[WHAT THIS TASK INVOLVES] Reproduce all of the following material word for word, changing nothing.

[EXTRACTED DATA]
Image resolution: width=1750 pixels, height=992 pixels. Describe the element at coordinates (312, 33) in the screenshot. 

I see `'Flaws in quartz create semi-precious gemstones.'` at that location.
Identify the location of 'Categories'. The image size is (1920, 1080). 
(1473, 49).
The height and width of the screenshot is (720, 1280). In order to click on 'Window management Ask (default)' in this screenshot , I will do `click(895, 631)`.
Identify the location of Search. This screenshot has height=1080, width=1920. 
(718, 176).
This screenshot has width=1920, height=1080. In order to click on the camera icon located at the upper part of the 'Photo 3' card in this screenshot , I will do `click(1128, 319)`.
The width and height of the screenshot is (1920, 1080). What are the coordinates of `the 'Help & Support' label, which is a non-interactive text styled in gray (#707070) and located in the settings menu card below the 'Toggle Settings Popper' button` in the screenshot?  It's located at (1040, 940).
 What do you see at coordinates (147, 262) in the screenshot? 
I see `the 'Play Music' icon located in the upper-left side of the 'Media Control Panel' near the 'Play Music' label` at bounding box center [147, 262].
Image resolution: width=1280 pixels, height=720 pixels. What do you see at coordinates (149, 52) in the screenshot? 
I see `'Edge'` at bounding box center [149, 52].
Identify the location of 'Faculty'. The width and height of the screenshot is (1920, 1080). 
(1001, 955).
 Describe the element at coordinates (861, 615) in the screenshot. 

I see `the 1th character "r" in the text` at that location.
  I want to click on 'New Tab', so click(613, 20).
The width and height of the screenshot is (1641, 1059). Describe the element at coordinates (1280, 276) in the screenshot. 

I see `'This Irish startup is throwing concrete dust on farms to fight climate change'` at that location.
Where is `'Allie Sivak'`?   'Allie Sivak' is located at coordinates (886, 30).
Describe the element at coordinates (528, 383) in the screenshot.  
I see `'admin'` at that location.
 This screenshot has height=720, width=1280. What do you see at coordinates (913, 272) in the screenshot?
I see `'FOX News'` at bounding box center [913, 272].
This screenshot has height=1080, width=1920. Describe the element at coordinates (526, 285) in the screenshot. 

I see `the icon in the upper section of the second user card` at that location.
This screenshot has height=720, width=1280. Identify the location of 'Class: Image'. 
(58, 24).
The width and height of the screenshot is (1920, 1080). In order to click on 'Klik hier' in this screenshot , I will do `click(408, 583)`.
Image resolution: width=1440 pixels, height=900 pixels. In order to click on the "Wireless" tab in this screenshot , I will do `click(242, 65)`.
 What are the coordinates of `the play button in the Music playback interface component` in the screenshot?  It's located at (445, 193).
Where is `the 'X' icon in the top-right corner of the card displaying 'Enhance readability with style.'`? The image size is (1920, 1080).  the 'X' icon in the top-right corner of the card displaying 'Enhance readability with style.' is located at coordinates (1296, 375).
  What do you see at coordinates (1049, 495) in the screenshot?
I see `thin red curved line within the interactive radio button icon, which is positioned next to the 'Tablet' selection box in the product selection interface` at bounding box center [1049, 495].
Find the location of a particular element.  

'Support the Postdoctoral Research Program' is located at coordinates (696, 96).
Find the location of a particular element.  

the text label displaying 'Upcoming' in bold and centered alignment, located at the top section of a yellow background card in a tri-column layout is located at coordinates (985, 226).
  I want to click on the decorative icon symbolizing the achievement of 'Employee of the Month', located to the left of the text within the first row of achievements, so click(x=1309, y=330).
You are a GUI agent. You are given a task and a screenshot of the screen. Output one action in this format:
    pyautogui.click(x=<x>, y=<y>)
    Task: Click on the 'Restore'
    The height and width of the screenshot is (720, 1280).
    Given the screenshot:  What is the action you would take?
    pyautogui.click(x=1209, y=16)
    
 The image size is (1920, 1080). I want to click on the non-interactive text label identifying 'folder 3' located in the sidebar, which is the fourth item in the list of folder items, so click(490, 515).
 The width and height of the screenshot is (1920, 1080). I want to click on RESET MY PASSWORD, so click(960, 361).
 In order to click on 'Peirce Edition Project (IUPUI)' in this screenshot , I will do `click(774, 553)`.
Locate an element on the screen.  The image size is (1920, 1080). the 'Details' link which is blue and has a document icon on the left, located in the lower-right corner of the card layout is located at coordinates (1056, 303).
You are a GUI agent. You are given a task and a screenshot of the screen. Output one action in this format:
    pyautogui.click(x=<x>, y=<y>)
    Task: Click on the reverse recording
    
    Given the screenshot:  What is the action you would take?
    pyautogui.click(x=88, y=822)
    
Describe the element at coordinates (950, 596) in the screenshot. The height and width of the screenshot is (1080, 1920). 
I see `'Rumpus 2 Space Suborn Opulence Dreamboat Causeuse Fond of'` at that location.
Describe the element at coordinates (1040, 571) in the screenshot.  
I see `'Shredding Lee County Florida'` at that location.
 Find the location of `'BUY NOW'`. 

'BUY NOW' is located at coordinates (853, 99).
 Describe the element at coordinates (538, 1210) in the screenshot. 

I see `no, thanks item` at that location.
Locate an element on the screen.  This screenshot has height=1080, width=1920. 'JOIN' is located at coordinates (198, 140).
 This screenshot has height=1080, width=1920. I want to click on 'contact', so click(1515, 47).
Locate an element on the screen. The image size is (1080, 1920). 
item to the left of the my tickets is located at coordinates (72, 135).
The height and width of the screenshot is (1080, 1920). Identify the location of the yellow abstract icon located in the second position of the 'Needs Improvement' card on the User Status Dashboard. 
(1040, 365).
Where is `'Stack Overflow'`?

[WRITTEN SOLUTION]
Image resolution: width=1750 pixels, height=992 pixels. Describe the element at coordinates (312, 33) in the screenshot. 

I see `'Flaws in quartz create semi-precious gemstones.'` at that location.
Identify the location of 'Categories'. The image size is (1920, 1080). 
(1473, 49).
The height and width of the screenshot is (720, 1280). In order to click on 'Window management Ask (default)' in this screenshot , I will do `click(895, 631)`.
Identify the location of Search. This screenshot has height=1080, width=1920. 
(718, 176).
This screenshot has width=1920, height=1080. In order to click on the camera icon located at the upper part of the 'Photo 3' card in this screenshot , I will do `click(1128, 319)`.
The width and height of the screenshot is (1920, 1080). What are the coordinates of `the 'Help & Support' label, which is a non-interactive text styled in gray (#707070) and located in the settings menu card below the 'Toggle Settings Popper' button` in the screenshot?  It's located at (1040, 940).
 What do you see at coordinates (147, 262) in the screenshot? 
I see `the 'Play Music' icon located in the upper-left side of the 'Media Control Panel' near the 'Play Music' label` at bounding box center [147, 262].
Image resolution: width=1280 pixels, height=720 pixels. What do you see at coordinates (149, 52) in the screenshot? 
I see `'Edge'` at bounding box center [149, 52].
Identify the location of 'Faculty'. The width and height of the screenshot is (1920, 1080). 
(1001, 955).
 Describe the element at coordinates (861, 615) in the screenshot. 

I see `the 1th character "r" in the text` at that location.
  I want to click on 'New Tab', so click(613, 20).
The width and height of the screenshot is (1641, 1059). Describe the element at coordinates (1280, 276) in the screenshot. 

I see `'This Irish startup is throwing concrete dust on farms to fight climate change'` at that location.
Where is `'Allie Sivak'`?   'Allie Sivak' is located at coordinates (886, 30).
Describe the element at coordinates (528, 383) in the screenshot.  
I see `'admin'` at that location.
 This screenshot has height=720, width=1280. What do you see at coordinates (913, 272) in the screenshot?
I see `'FOX News'` at bounding box center [913, 272].
This screenshot has height=1080, width=1920. Describe the element at coordinates (526, 285) in the screenshot. 

I see `the icon in the upper section of the second user card` at that location.
This screenshot has height=720, width=1280. Identify the location of 'Class: Image'. 
(58, 24).
The width and height of the screenshot is (1920, 1080). In order to click on 'Klik hier' in this screenshot , I will do `click(408, 583)`.
Image resolution: width=1440 pixels, height=900 pixels. In order to click on the "Wireless" tab in this screenshot , I will do `click(242, 65)`.
 What are the coordinates of `the play button in the Music playback interface component` in the screenshot?  It's located at (445, 193).
Where is `the 'X' icon in the top-right corner of the card displaying 'Enhance readability with style.'`? The image size is (1920, 1080).  the 'X' icon in the top-right corner of the card displaying 'Enhance readability with style.' is located at coordinates (1296, 375).
  What do you see at coordinates (1049, 495) in the screenshot?
I see `thin red curved line within the interactive radio button icon, which is positioned next to the 'Tablet' selection box in the product selection interface` at bounding box center [1049, 495].
Find the location of a particular element.  

'Support the Postdoctoral Research Program' is located at coordinates (696, 96).
Find the location of a particular element.  

the text label displaying 'Upcoming' in bold and centered alignment, located at the top section of a yellow background card in a tri-column layout is located at coordinates (985, 226).
  I want to click on the decorative icon symbolizing the achievement of 'Employee of the Month', located to the left of the text within the first row of achievements, so click(x=1309, y=330).
You are a GUI agent. You are given a task and a screenshot of the screen. Output one action in this format:
    pyautogui.click(x=<x>, y=<y>)
    Task: Click on the 'Restore'
    The height and width of the screenshot is (720, 1280).
    Given the screenshot:  What is the action you would take?
    pyautogui.click(x=1209, y=16)
    
 The image size is (1920, 1080). I want to click on the non-interactive text label identifying 'folder 3' located in the sidebar, which is the fourth item in the list of folder items, so click(490, 515).
 The width and height of the screenshot is (1920, 1080). I want to click on RESET MY PASSWORD, so click(960, 361).
 In order to click on 'Peirce Edition Project (IUPUI)' in this screenshot , I will do `click(774, 553)`.
Locate an element on the screen.  The image size is (1920, 1080). the 'Details' link which is blue and has a document icon on the left, located in the lower-right corner of the card layout is located at coordinates (1056, 303).
You are a GUI agent. You are given a task and a screenshot of the screen. Output one action in this format:
    pyautogui.click(x=<x>, y=<y>)
    Task: Click on the reverse recording
    
    Given the screenshot:  What is the action you would take?
    pyautogui.click(x=88, y=822)
    
Describe the element at coordinates (950, 596) in the screenshot. The height and width of the screenshot is (1080, 1920). 
I see `'Rumpus 2 Space Suborn Opulence Dreamboat Causeuse Fond of'` at that location.
Describe the element at coordinates (1040, 571) in the screenshot.  
I see `'Shredding Lee County Florida'` at that location.
 Find the location of `'BUY NOW'`. 

'BUY NOW' is located at coordinates (853, 99).
 Describe the element at coordinates (538, 1210) in the screenshot. 

I see `no, thanks item` at that location.
Locate an element on the screen.  This screenshot has height=1080, width=1920. 'JOIN' is located at coordinates (198, 140).
 This screenshot has height=1080, width=1920. I want to click on 'contact', so click(1515, 47).
Locate an element on the screen. The image size is (1080, 1920). 
item to the left of the my tickets is located at coordinates (72, 135).
The height and width of the screenshot is (1080, 1920). Identify the location of the yellow abstract icon located in the second position of the 'Needs Improvement' card on the User Status Dashboard. 
(1040, 365).
Where is `'Stack Overflow'`?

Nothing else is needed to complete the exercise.